Flatpack Festival
Film for all the senses

Kawamoto, Kon in memoriam

Ian Francis
Thursday 9th September, 2010 Posted by Ian Francis

Satoshi Kon (1963-2010)

We lost two brilliant Japanese filmmakers within two days last month, one of them far too soon.

Kihachiro Kawamoto (born 11 January 1925, died 23 August 2010) made atmospheric puppet films. He was inspired by Eastern European animation and apprenticed with Jiri Trnka in the 60s, but his work was heavily immersed in the culture and mythology of his home country. One of my favourites is The Demon, a chilling five-minute short from 1972 based on an ancient folk-tale (below). A selection of Kawamoto's work toured the UK in 2008, and if it doesn't return it's well worth hunting down one of the short film collections on DVD - either from Kino or the slightly more extensive Japanese release.

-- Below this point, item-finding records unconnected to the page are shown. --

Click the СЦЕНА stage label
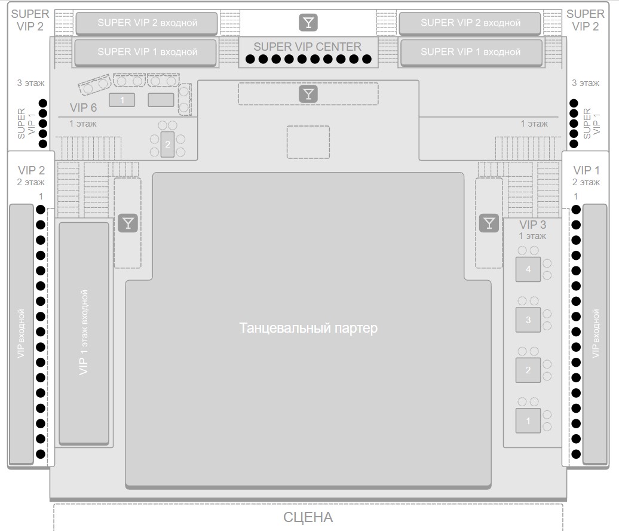tap(308, 517)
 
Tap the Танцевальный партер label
tap(308, 328)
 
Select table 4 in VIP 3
tap(528, 269)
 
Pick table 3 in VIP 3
tap(528, 320)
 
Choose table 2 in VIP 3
tap(528, 370)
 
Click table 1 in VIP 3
tap(528, 420)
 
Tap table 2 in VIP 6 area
tap(167, 145)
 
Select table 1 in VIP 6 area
tap(122, 100)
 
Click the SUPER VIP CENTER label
tap(307, 47)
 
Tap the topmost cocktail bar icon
tap(308, 23)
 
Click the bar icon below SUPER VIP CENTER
tap(308, 94)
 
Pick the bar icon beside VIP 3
tap(489, 223)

Satoshi Kon (born 12 October 1963, died 24 August 2010) was one of Japan's most distinctive anime directors, steering well clear of the genre's cliches to create elaborate but very personal films including Perfect Blue, Millennium Actress and Tokyo Godfathers. He tended to jump between gritty Tokyo reality and bizarre dream worlds, most notably in Paprika - one of the best things we showed at Flatpack no.2 - and was making robot fantasy The Dream Machine when he was diagnosed with pancreatic cancer in May, aged only 46. He wrote a candid and very moving letter shortly before he died, published posthumously by his family.